Le président de la République a fait part dimanche dans un communiqué, de sa "profonde émotion", saluant celui qui "aura incarné l'engagement pour le maintien de la Nouvelle-Calédonie dans la France". Nicolas Sarkozy a également rappelé que Jacques Lafleur a "toujours su, lorsque l'essentiel était en jeu, tendre la main à ses adversaires pour éviter le retour des violences et la division de la Nouvelle-Calédonie".
L'annonce de sa mort a suscité une vive émotion dans l'archipel et, malgré les controverses qui ont émaillé la fin de sa carrière, un concert de louanges unanimes.
"C'est un géant de la politique calédonienne qui nous quitte. Il a marqué de manière indélébile l'histoire du pays", a déclaré à l'AFP le président du gouvernement local, Philippe Gomes (droite modérée).
Président du Congrès, Harold Martin, fidèle compagnon de M. Lafleur jusqu'en 2004, a salué la mémoire de "celui qui a sauvé la Nouvelle-Calédonie et lui a donné une perspective".
Dans les rangs indépendantistes, Roch Wamytan, figure du FLNKS, a rendu hommage à "un homme qui avait une vision et à "un adversaire redoutable et coriace, qui inspirait un grand respect".
Actuellement en visite dans l'archipel, Bernard Accoyer, président de l'Assemblée nationale, a pour sa part salué "l'homme de paix et de dialogue".

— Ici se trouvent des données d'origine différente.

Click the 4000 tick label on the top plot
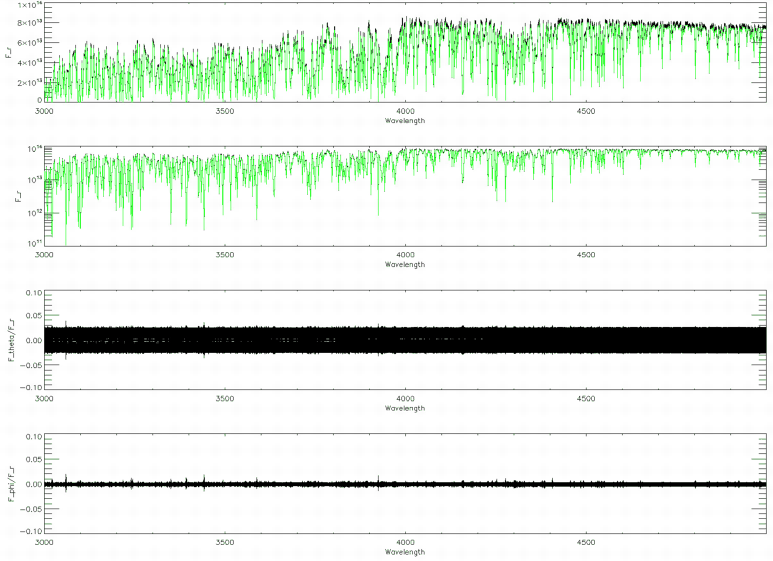Screen dimensions: 773x561 [x=404, y=111]
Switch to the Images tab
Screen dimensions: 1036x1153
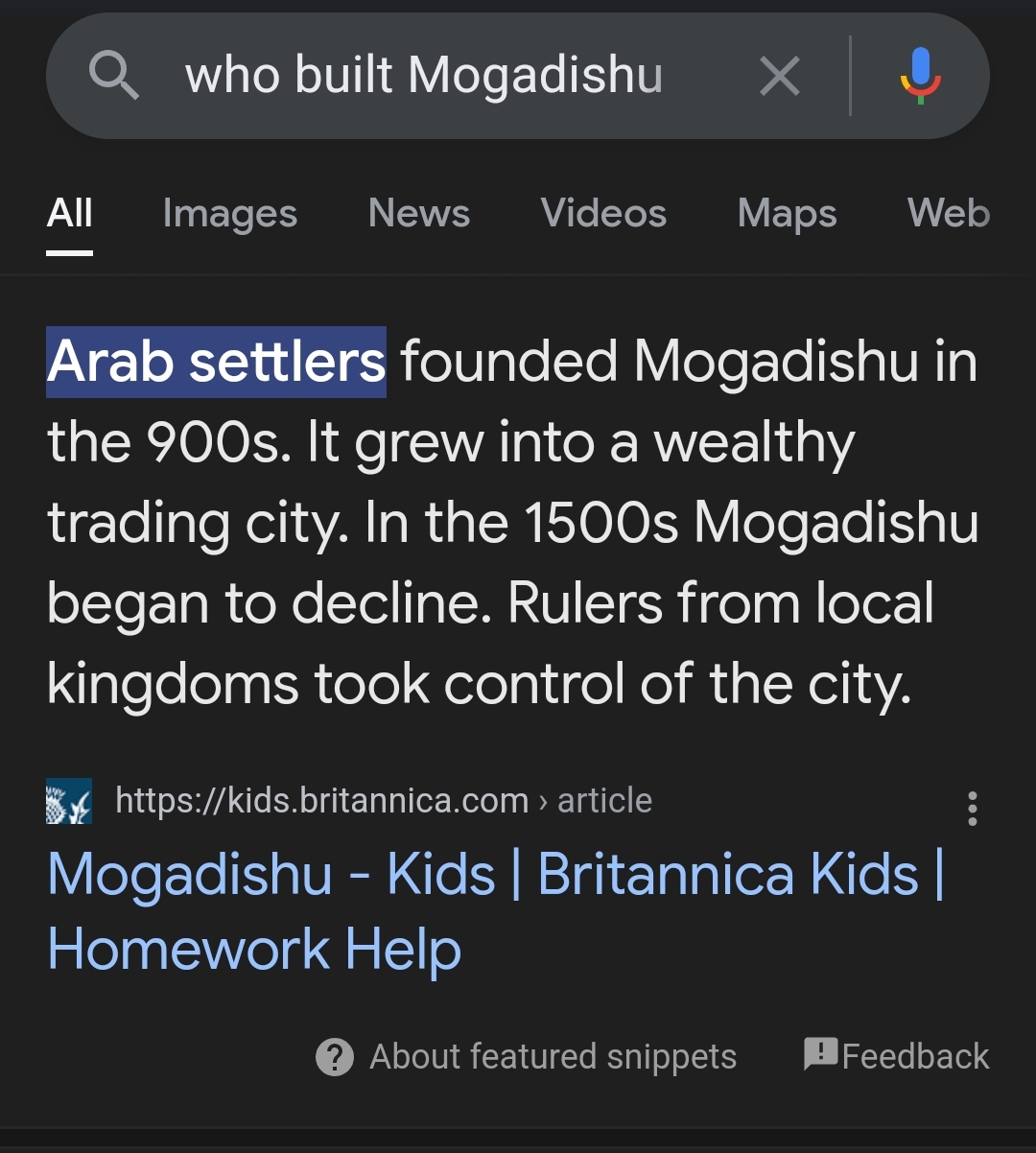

Jacques Lafleur avait démissionné de son dernier mandat d'élu au Congrès du territoire, en avril 2010, après s'être brouillé avec tous ses anciens fidèles. Personnage énigmatique, amateur de golf et de bon vin, ce fils de sénateur, enrichi dans le nickel, s'était lancé en politique tardivement, après une vie insouciante et festive entre Paris et Nouméa.
Fondateur du Rassemblement pour la Calédonie dans la République, il entre à l'Assemblée nationale en 1978, s'imposant comme le chef de file des anti-indépendantistes "caldoches" (Calédoniens d'origine européenne), face aux indépendantistes kanak.
Lors des violences qui ont opposé les deux camps au début des années 1980, il incarne une ligne dure, hermétique à toute négociation avec le FLNKS (Front de Libération Nationale Kanak Socialiste, indépendantiste).
Pourtant, après la tragédie de l'assaut de la grotte d'Ouvéa, qui fit 21 morts dont 19 activistes kanak, il signe contre toute attente les accords de Matignon, le 26 juin 1988, sous l'égide du Premier ministre Michel Rocard, serrant la main de son ennemi d'hier, Jean-Marie Tjibaou, leader charismatique des Kanak.
Avec cette poignée de main, les deux hommes entrent dans l'histoire et permettent le retour de la paix en Nouvelle-Calédonie, jamais remise en cause depuis, malgré l'assassinat en 1989 de M.Tjibaou.
Dans la foulée, Jacques Lafleur, redoutable homme d'affaires, vend son entreprises minière aux Kanak, aidés par l'Etat, pour leur permettre de rentrer dans l'économie, empochant au passage près de 15 millions d'euros.
Dix ans plus tard, en 1998, cet homme intuitif et charmeur signe avec le FLNKS, une nouvelle fois sous un gouvernement de la gauche, l'accord de Nouméa, qui organise la décolonisation par étapes de la Nouvelle-Calédonie.
Il essuie une défaite historique aux élections provinciales de 2004, remportées par des dissidents de son propre parti, qui ne supportaient plus son pouvoir absolu.
Jacques Lafleur est ensuite écarté de la présidence du Rassemblement-UMP, au terme d'une homérique crise interne, avant de perdre son mandat de député en 2007.
De santé fragile, il était apparu en public il y a une quinzaine de jours lors d'une cérémonie à Nouméa, au cours de laquelle il avait reçu, aux côtés d'un fils de Jean-Marie Tjibaou, la Colombe de la paix, distinction décernée par l'Allemagne et l'Unesco.